Task to carry out
Copy the records below exactly, from the line containing "Switch to Details view layout icon" through the last line, and leave out every picture.

Recorded information
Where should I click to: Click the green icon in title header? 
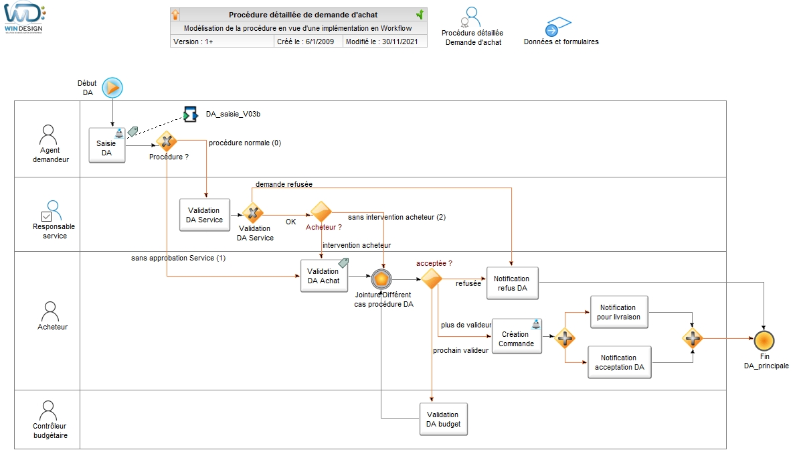420,15
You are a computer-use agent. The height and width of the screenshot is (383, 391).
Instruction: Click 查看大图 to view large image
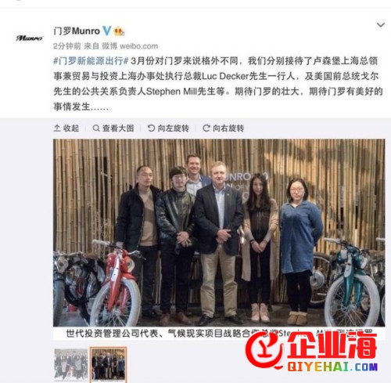pyautogui.click(x=113, y=128)
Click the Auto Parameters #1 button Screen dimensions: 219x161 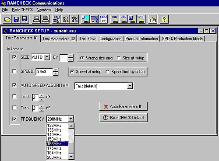pyautogui.click(x=124, y=106)
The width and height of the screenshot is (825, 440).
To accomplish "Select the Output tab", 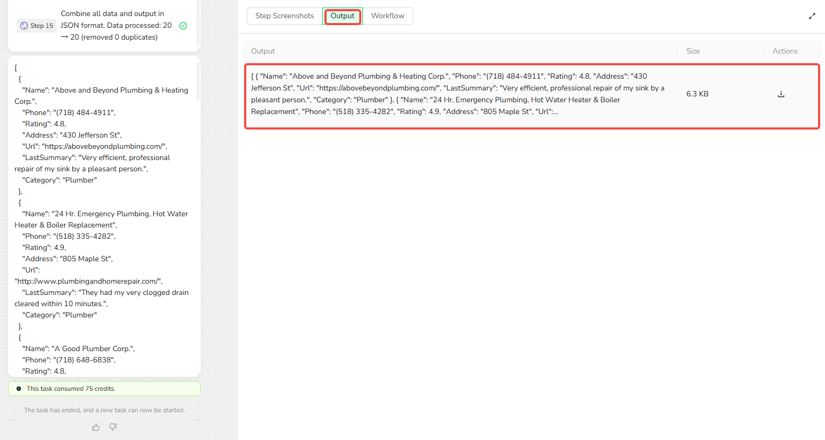I will tap(342, 16).
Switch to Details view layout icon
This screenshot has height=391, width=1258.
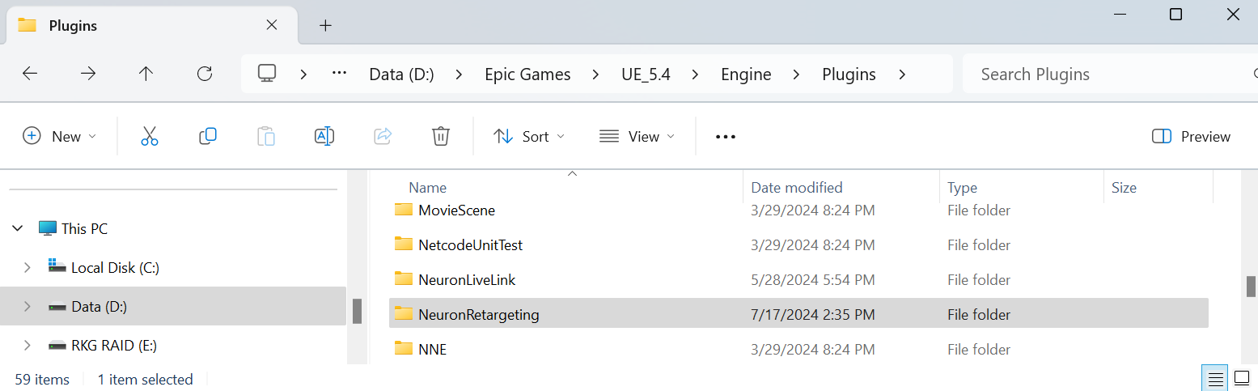[x=1215, y=378]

Output
Switch to Details view layout icon
This screenshot has height=391, width=1258.
[x=1215, y=378]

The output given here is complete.